Enfants sous psychotropes

Santé : Aux États-Unis, la prescription de certains psychotropes à des jeunes âgés de moins de vingt ans a triplé en 10 ans. Les effets de ces médicaments sur le développement des enfants restent pourtant totalement méconnus.

Tout au long des années 90, médecins de famille et psychiatres américains ont comparé leurs notes dans les couloirs des hôpitaux et lors des congrès. À la base de leur interrogation : l'augmentation du nombre de prescriptions de médicaments conçus pour traiter les maladies mentales chez l'enfant. Une tendance que les chercheurs viennent de confirmer et de chiffrer : le nombre de jeunes patients traités avec des stimulants, des antidépresseurs, des anticonvulsifs censés « stabiliser l'humeur » et autres drogues psychotropes jusqu'alors prescrites surtout pour les adultes a triplé.

────

» **Consigne A**
Dans le texte sur les enfants sous psychotropes, quelles sortes de médicaments sont citées juste avant les mots « et autres drogues psychotropes » ? Donnez-les toutes.
» **Consigne B**
Recopiez un passage du texte sur les enfants sous psychotropes : commencez aux mots « Enfants sous psychotropes » et arrêtez-vous après « pourtant totalement méconnus. ».

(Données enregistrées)
────

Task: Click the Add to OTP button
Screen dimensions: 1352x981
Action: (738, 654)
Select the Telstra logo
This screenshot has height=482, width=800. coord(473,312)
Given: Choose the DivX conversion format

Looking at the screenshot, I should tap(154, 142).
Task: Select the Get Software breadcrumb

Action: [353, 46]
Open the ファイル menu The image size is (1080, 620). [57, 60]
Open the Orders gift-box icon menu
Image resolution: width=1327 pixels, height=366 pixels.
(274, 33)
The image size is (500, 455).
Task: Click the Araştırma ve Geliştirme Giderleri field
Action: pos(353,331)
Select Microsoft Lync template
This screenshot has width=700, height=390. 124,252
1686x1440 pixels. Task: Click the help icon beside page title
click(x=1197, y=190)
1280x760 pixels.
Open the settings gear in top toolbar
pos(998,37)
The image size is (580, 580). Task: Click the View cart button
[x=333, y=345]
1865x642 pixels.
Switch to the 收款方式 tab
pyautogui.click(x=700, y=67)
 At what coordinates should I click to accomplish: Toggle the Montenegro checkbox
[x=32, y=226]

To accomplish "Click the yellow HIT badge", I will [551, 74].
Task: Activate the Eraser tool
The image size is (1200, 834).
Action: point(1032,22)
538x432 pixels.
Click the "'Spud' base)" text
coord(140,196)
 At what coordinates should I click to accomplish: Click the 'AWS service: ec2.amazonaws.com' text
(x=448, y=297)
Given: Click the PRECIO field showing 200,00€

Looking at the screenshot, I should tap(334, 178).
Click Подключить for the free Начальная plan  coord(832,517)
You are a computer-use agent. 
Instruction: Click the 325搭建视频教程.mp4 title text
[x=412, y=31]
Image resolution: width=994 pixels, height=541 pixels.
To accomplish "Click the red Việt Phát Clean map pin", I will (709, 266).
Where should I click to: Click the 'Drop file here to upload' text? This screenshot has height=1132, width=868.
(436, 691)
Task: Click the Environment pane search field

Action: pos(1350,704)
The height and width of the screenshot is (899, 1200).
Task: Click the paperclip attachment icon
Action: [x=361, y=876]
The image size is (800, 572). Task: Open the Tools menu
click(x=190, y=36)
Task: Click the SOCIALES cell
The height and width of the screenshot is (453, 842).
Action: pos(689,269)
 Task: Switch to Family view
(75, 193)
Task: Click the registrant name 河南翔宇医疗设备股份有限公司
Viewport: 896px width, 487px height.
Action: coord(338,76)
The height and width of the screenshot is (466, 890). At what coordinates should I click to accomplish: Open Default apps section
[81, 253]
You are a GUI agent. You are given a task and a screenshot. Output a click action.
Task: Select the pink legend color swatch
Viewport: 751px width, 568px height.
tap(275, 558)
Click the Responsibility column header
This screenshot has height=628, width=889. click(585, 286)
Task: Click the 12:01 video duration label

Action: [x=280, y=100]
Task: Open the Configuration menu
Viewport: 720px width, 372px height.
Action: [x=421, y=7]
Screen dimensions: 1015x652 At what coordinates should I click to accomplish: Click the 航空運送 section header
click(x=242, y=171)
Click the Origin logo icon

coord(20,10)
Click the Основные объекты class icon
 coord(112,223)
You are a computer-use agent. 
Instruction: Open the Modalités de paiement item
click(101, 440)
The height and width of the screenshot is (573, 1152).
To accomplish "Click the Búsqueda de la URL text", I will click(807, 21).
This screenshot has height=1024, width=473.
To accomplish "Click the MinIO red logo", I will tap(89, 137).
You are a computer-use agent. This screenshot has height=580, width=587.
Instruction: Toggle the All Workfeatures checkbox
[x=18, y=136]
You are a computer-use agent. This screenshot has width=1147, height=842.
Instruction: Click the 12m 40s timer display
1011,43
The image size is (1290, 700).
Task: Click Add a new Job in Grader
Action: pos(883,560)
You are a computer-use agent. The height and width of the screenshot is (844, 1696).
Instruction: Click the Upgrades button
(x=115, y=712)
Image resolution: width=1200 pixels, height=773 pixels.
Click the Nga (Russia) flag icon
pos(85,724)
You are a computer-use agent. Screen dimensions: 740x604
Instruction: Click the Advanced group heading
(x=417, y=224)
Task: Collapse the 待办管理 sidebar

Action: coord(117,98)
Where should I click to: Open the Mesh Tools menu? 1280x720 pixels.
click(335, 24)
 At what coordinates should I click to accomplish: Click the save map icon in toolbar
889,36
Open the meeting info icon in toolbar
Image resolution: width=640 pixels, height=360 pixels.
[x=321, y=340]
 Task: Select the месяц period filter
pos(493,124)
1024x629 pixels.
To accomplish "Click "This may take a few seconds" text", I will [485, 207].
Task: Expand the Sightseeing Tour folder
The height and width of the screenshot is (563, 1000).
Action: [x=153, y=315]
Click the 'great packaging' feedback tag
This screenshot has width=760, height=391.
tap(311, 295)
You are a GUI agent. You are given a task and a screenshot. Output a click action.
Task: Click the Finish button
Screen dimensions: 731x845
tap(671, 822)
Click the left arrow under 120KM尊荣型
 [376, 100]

────

» **Réponse A**
- les stimulants
- les antidépresseurs
- les anticonvulsifs censés « stabiliser l'humeur »

» **Réponse B**
Enfants sous psychotropes

Santé : Aux États-Unis, la prescription de certains psychotropes à des jeunes âgés de moins de vingt ans a triplé en 10 ans. Les effets de ces médicaments sur le développement des enfants restent pourtant totalement méconnus.